Photo by Cancer Type

An ostomy nurse will help you learn to manage your ostomy at home.

Immediate and long-term compli­cations that occur after surgical treatment for colorectal cancer can include pain, infection, scarring, adhesions, and fecal incontinence. Managing an ostomy may also be a new part of your life after surgery.

Pain and Infection Immediately after Surgery
Pain and infection are the most common concerns immedi­ately after colon or rectal surgery. It’s important to talk with your healthcare team if you are in pain so you get ad­equate relief when you need it while in the hospital and during your recovery at home. Post-surgical pain can inter­fere with healing, so it is important to manage pain before it becomes a prob­lem. If narcotics are prescribed for pain management, ask your doctor how you can prevent constipation – a common side effect of these drugs.

Signs of infection can include fever, redness, tenderness, and a discharge or pus at the surgery site. If you get a bacterial infection, antibiotics will be prescribed. Ask your healthcare team about signs of infection to watch for when you return home.

Scarring and Adhesions
Surgery for colorectal cancer involves opening the abdomen, the site of many impor­tant organs, including your small and large intestines. Since the intestines are a long, flexible tube of tissue in constant motion as food is digested and waste is excreted, surgery can cause adhesions (scar tissue) that prevent the intestines from moving freely. If food is unable to move easily through the intestines dur­ing the digestive process, the intestines can become obstructed (or blocked), a painful and dangerous complication.

Before your operation, ask your surgeon about the plan to reduce the risk of adhesions for you.

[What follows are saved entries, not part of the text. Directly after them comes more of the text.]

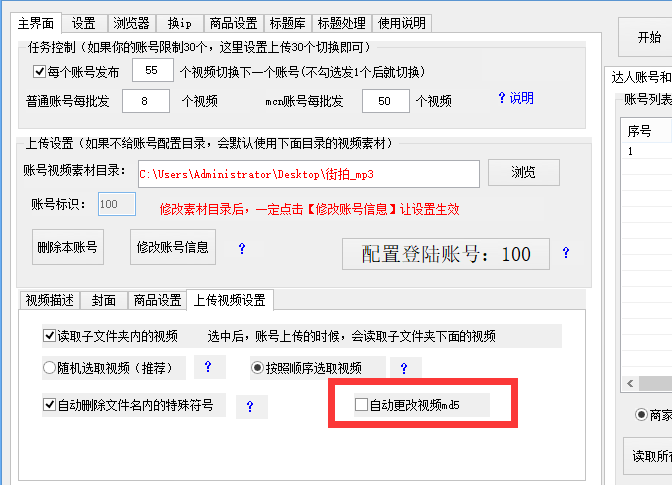Enable the 自动更改视频md5 checkbox
672x485 pixels.
click(x=362, y=405)
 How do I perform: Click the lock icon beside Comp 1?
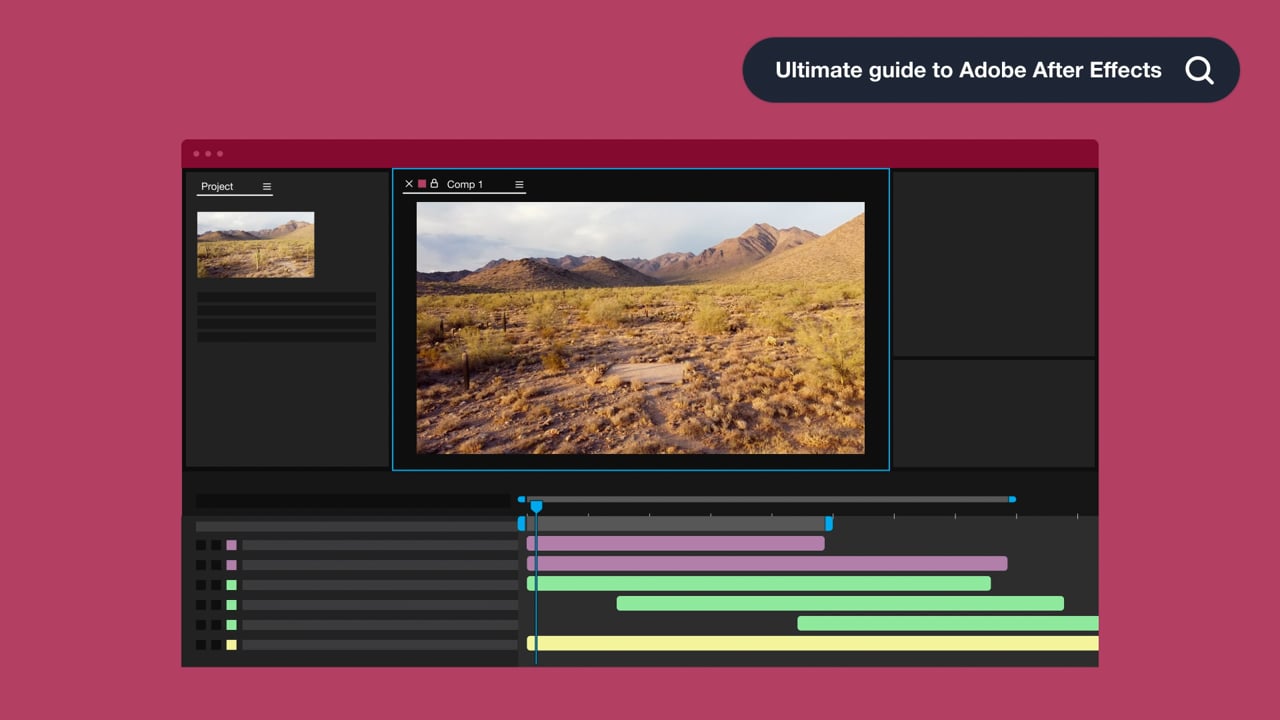pos(434,184)
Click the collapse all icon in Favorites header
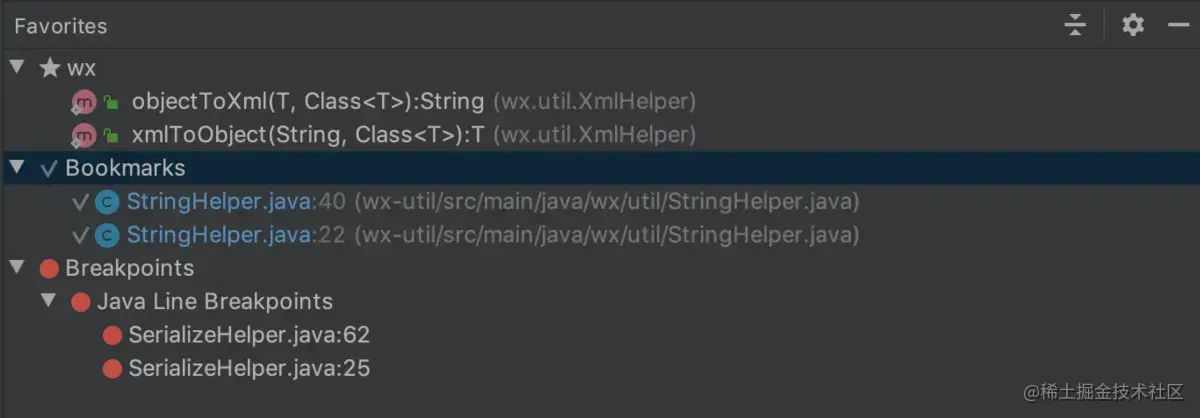The height and width of the screenshot is (418, 1200). click(1075, 25)
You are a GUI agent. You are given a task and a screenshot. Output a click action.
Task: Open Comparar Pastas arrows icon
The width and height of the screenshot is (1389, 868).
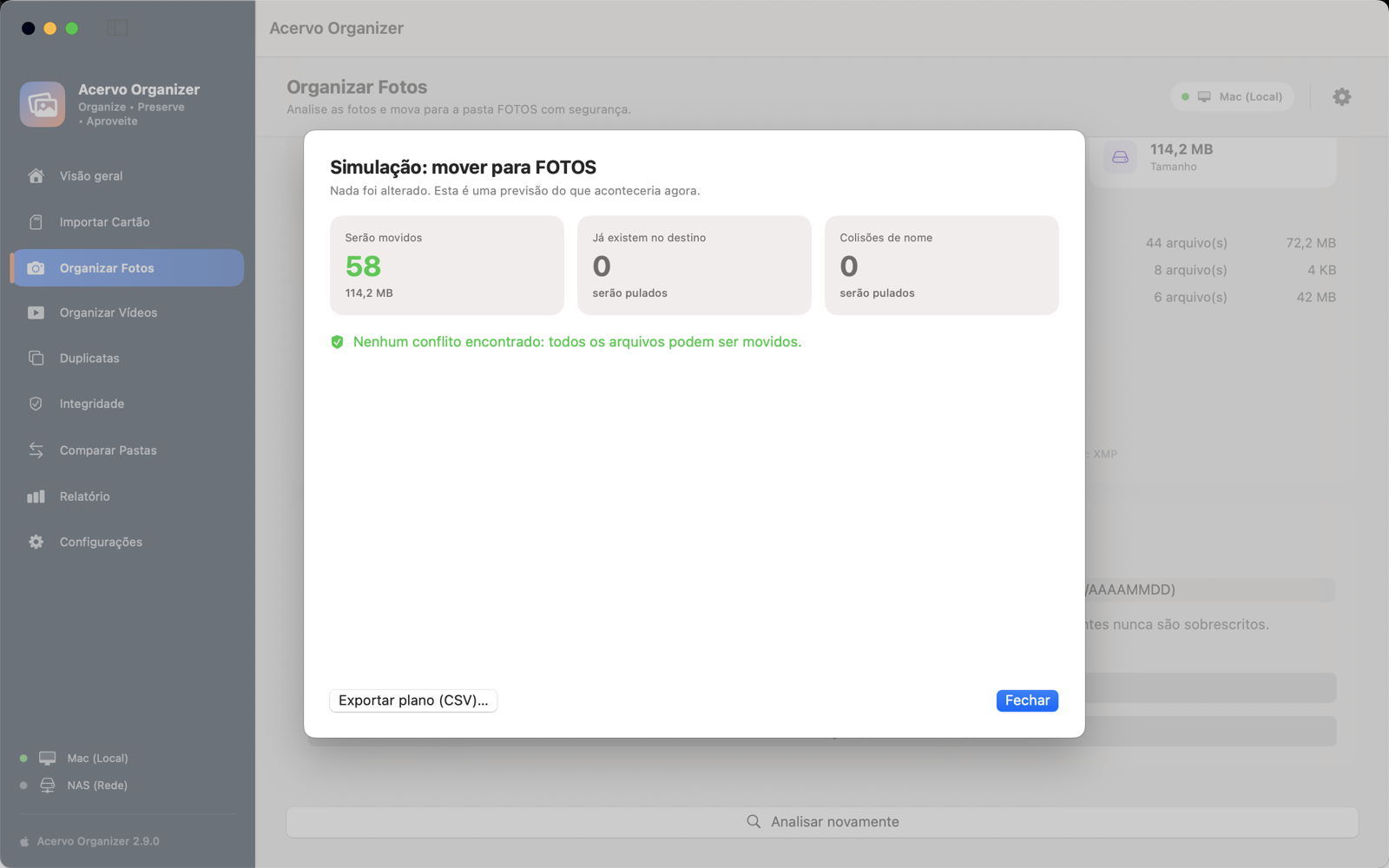coord(36,450)
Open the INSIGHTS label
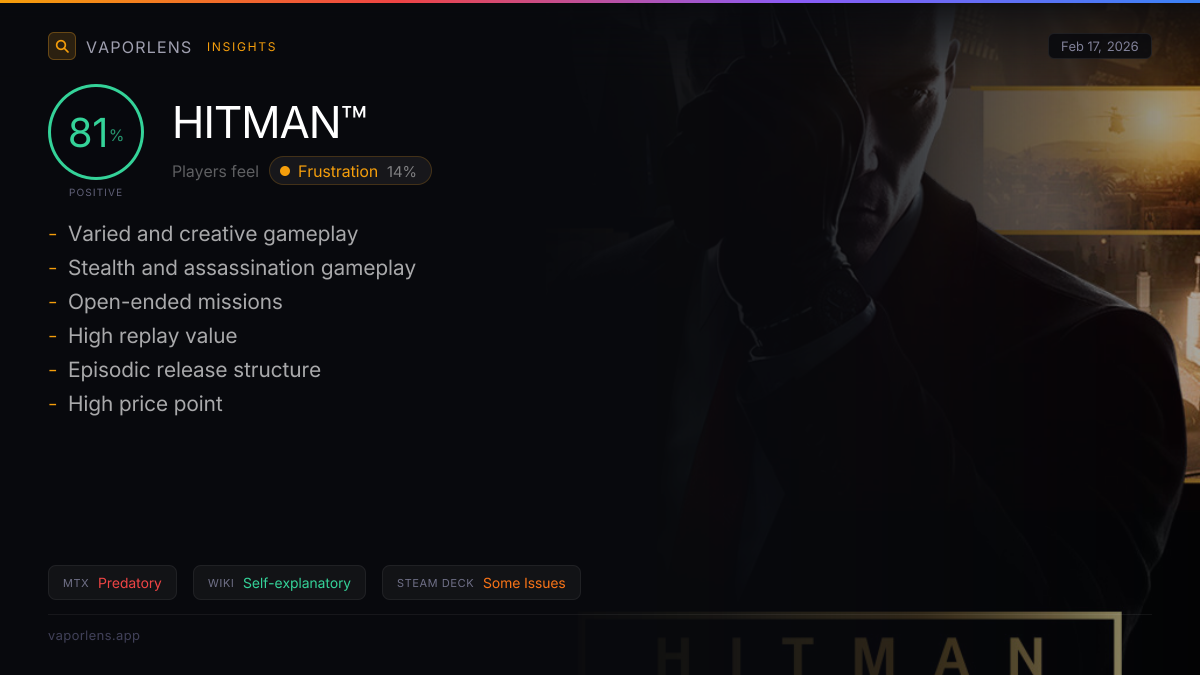 click(242, 47)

Surgeons use special techniques during surgery to decrease the risk of adhesions. These include using biode­gradable or absorbable membranes or gels to separate organs at the end of surgery, or performing laparoscopic surgery, which reduces the size of the incision and manipulation of the ab­dominal organs. Before your operation, ask your surgeon about the plan to re­duce the risk of adhesions for you.

Fecal Incontinence
The normal mechanisms that control bowel move­ments include muscles and nerves in the rectum and anus. If surgery or ra­diation damages the rectal nerves or muscles, you may not be able to com­pletely control your bowel movements. They may be more frequent or urgent, or you may not know when your bowels are moving. To deal with this situation, you may need to wear pads and change them regularly.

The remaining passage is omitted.